▶ **The data**
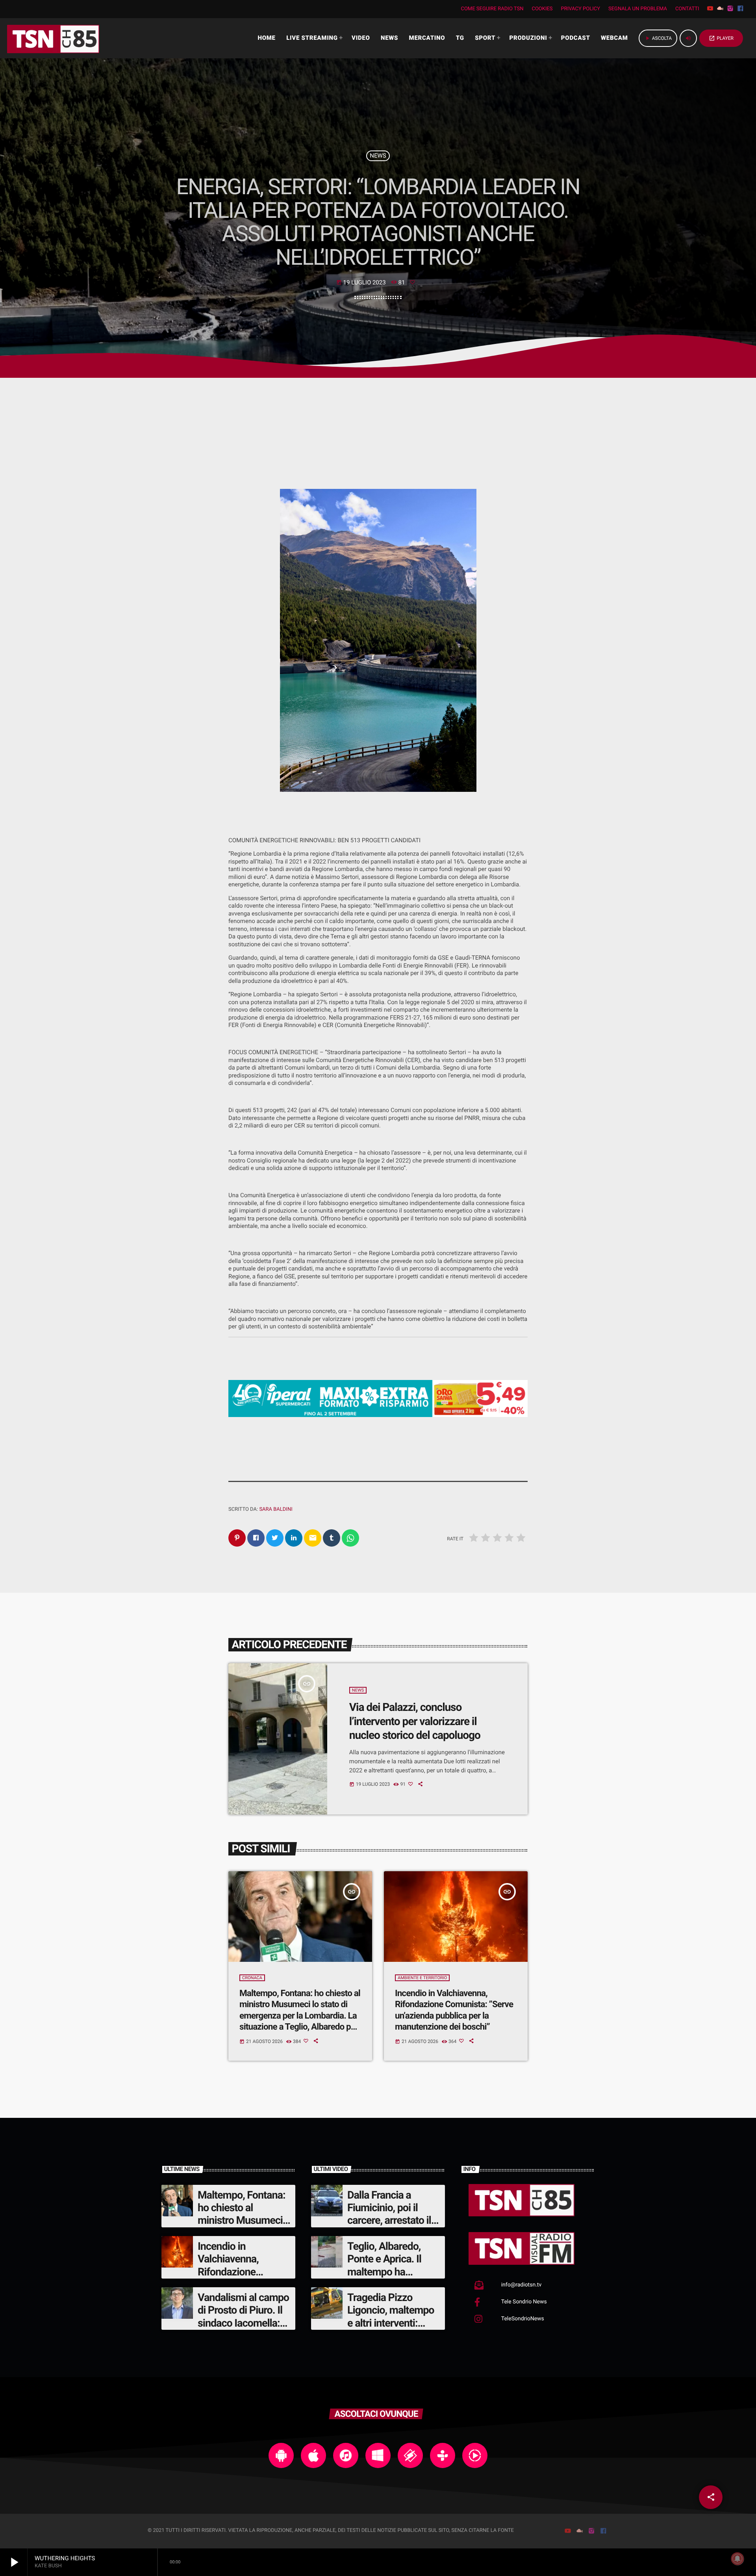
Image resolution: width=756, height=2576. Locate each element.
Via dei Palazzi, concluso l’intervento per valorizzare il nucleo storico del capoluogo (414, 1721)
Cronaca (252, 1977)
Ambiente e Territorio (422, 1977)
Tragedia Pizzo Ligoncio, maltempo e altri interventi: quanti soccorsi (390, 2316)
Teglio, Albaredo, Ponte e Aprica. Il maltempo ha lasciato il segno (384, 2265)
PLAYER (721, 38)
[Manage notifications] (737, 2558)
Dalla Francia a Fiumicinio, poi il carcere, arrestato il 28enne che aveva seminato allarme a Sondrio (389, 2227)
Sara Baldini (275, 1509)
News (378, 155)
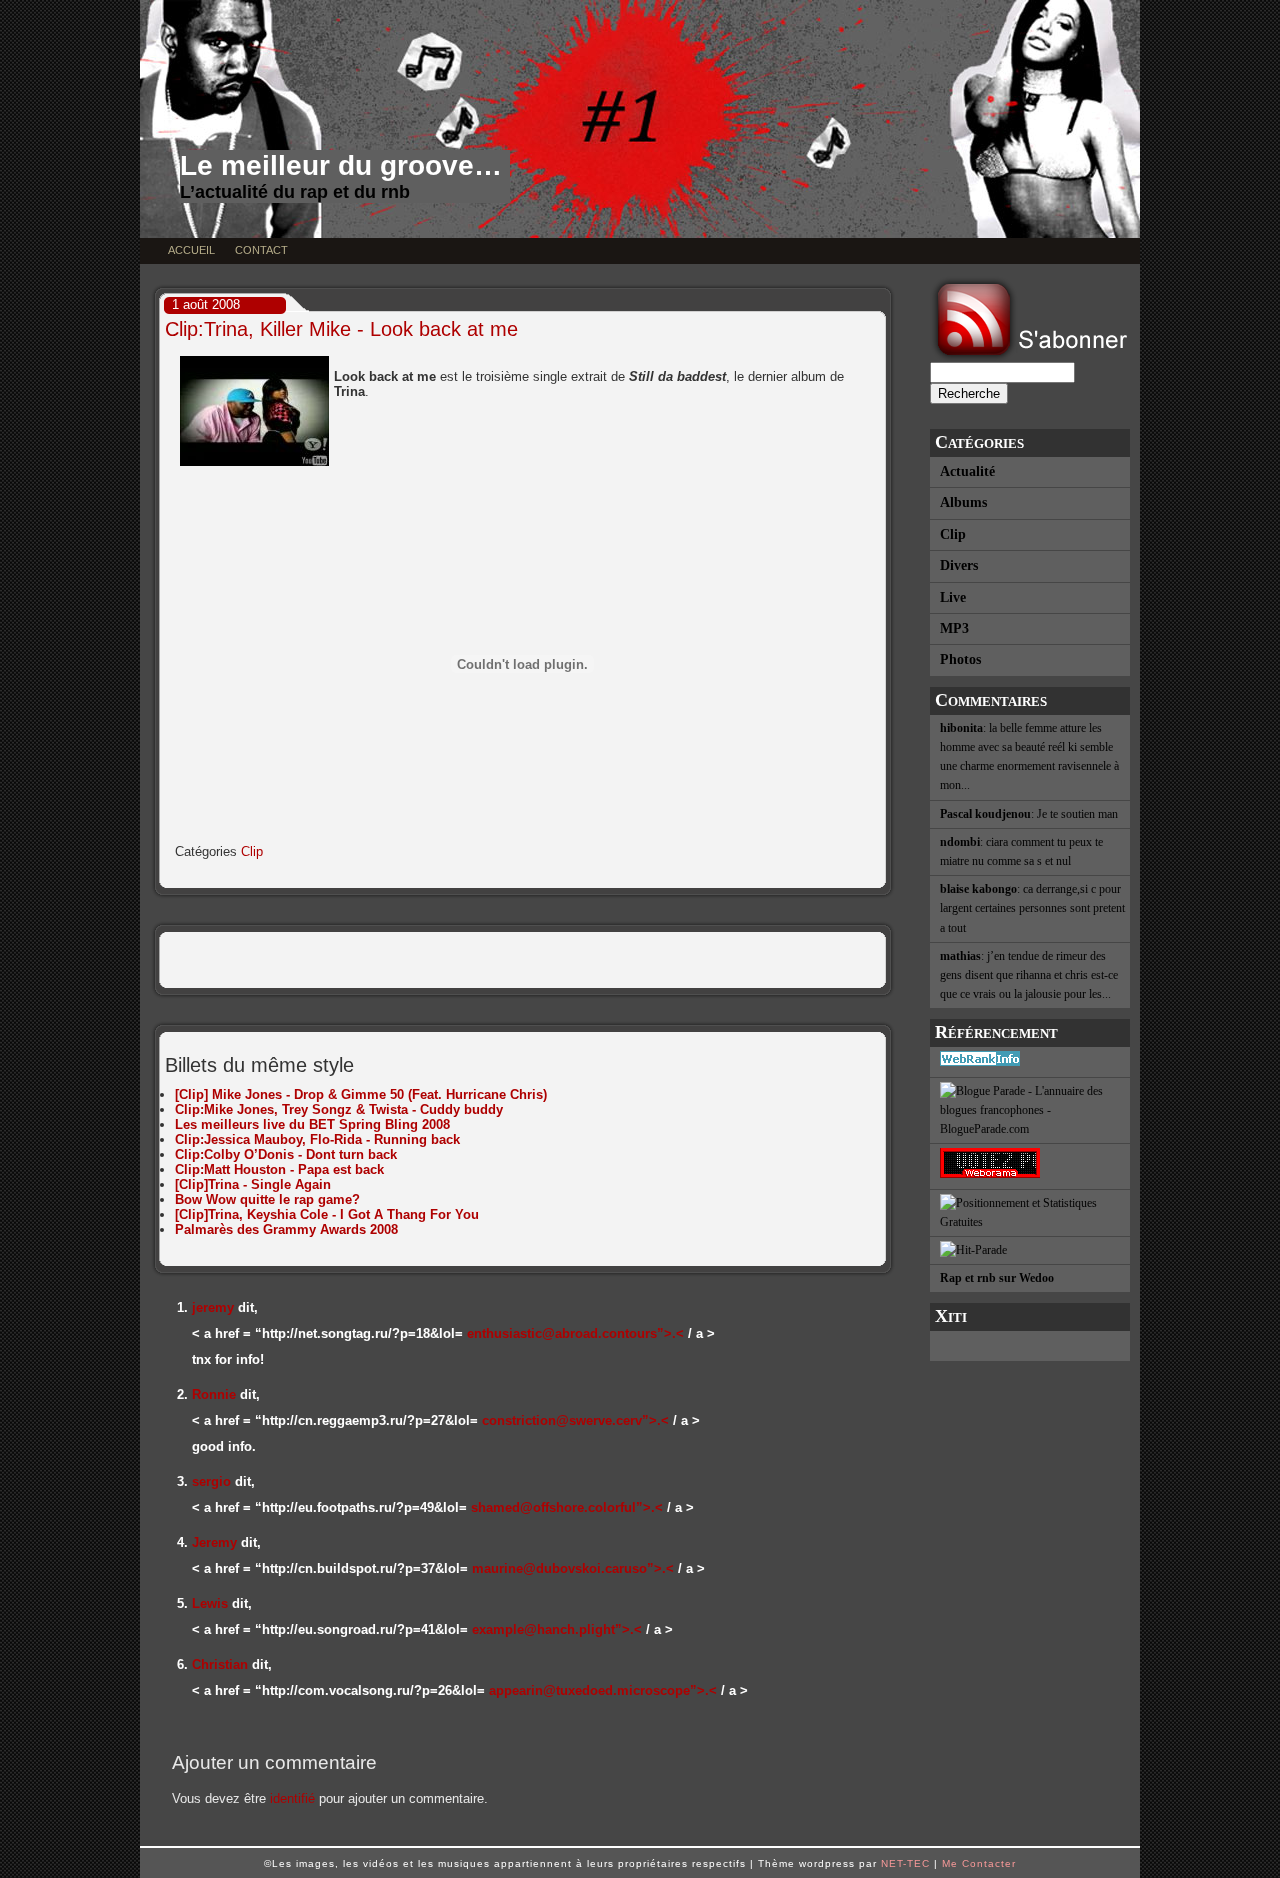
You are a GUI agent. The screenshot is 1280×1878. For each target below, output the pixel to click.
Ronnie (214, 1394)
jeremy (213, 1307)
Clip (953, 534)
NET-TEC (905, 1863)
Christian (220, 1664)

▶ **Assigned task**
Give back each entry verbatim but drop its pictures.

▶ **Written solution**
Image resolution: width=756, height=2576. Locate each element.
Via dei Palazzi, concluso l’intervento per valorizzare il nucleo storico del capoluogo (414, 1721)
Cronaca (252, 1977)
Ambiente e Territorio (422, 1977)
Tragedia Pizzo Ligoncio, maltempo e altri interventi: quanti soccorsi (390, 2316)
Teglio, Albaredo, Ponte e Aprica. Il maltempo ha lasciato il segno (384, 2265)
PLAYER (721, 38)
[Manage notifications] (737, 2558)
Dalla Francia a Fiumicinio, poi il carcere, arrestato il 28enne che aveva seminato allarme a Sondrio (389, 2227)
Sara Baldini (275, 1509)
News (378, 155)
You are a GUI agent. The screenshot is 1280×1878. For each target below, output the pixel to click.
Ronnie (214, 1394)
jeremy (213, 1307)
Clip (953, 534)
NET-TEC (905, 1863)
Christian (220, 1664)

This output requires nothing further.